Philipp Kern

Philipp Kern, Marko Kleine Büning, Carsten Sinz

Neural networks are increasingly applied in safety critical domains, their verification thus is gaining importance. A large class of recent algorithms for proving input-output relations of feed-forward neural networks are based on linear relaxations and symbolic interval propagation. However, due to variable dependencies, the approximations deteriorate with increasing depth of the network. In this paper we present DPNeurifyFV, a novel branch-and-bound solver for ReLU networks with low dimensional input-space that is based on symbolic interval propagation with fresh variables and input-splitting. A new heuristic for choosing the fresh variables allows to ameliorate the dependency problem, while our novel splitting heuristic, in combination with several other improvements, speeds up the branch-and-bound procedure. We evaluate our approach on the airborne collision avoidance networks ACAS Xu and demonstrate runtime improvements compared to state-of-the-art tools.

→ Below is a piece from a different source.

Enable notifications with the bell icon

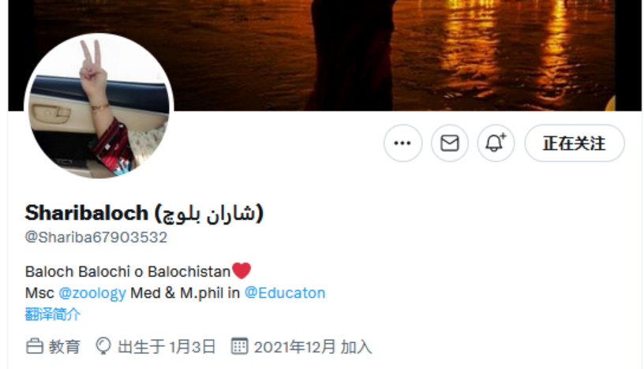pos(496,144)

Philipp Kern, Lorenzo Rovida, Samuel Teuber et al.

Fully homomorphic encryption (FHE) enables private inference by evaluating neural networks on encrypted data. In this way, we can delegate the computation to a third party server without ever revealing the user's data. Currently, the CKKS scheme is the backbone of most efficient FHE implementations, but it only supports addition, multiplication, and array rotation operations, thus requiring all activation functions of the neural network to be approximated by polynomials within a certain interval, imposing strict design tolerances. In this paper, we demonstrate for the first time that this scheme is vulnerable to overflow attacks, i.e., seemingly benign inputs that can exceed such tolerances of the FHE circuit, thereby causing corrupt and unusable outputs. To avoid them, we propose a formal verification technique that computes certified bounds on the ranges of all neurons in the network. By construction, our method eliminates overflows and, in our experiments, removed observed overflows on all benchmarks, reducing failure rates from up to 47% to 0%. Moreover, our overflow-free solution is compatible with most CKKS-based frameworks, as it allows to simply substitute standard polynomials by polynomials with rigorously designed ranges.

Samuel Teuber, Philipp Kern, Marvin Janzen et al.

When validated neural networks (NNs) are pruned (and retrained) before deployment, it is desirable to prove that the new NN behaves equivalently to the (original) reference NN. To this end, our paper revisits the idea of differential verification which performs reasoning on differences between NNs: On the one hand, our paper proposes a novel abstract domain for differential verification admitting more efficient reasoning about equivalence. On the other hand, we investigate empirically and theoretically which equivalence properties are (not) efficiently solved using differential reasoning. Based on the gained insights, and following a recent line of work on confidence-based verification, we propose a novel equivalence property that is amenable to Differential Verification while providing guarantees for large parts of the input space instead of small-scale guarantees constructed w.r.t. predetermined input points. We implement our approach in a new tool called VeryDiff and perform an extensive evaluation on numerous old and new benchmark families, including new pruned NNs for particle jet classification in the context of CERN's LHC where we observe median speedups >300x over the State-of-the-Art verifier alpha,beta-CROWN.

Samuel Teuber, Marko Kleine Büning, Philipp Kern et al.

As neural networks (NNs) are increasingly introduced into safety-critical domains, there is a growing need to formally verify NNs before deployment. In this work we focus on the formal verification problem of NN equivalence which aims to prove that two NNs (e.g. an original and a compressed version) show equivalent behavior. Two approaches have been proposed for this problem: Mixed integer linear programming and interval propagation. While the first approach lacks scalability, the latter is only suitable for structurally similar NNs with small weight changes. The contribution of our paper has four parts. First, we show a theoretical result by proving that the epsilon-equivalence problem is coNP-complete. Secondly, we extend Tran et al.'s single NN geometric path enumeration algorithm to a setting with multiple NNs. In a third step, we implement the extended algorithm for equivalence verification and evaluate optimizations necessary for its practical use. Finally, we perform a comparative evaluation showing use-cases where our approach outperforms the previous state of the art, both, for equivalence verification as well as for counter-example finding.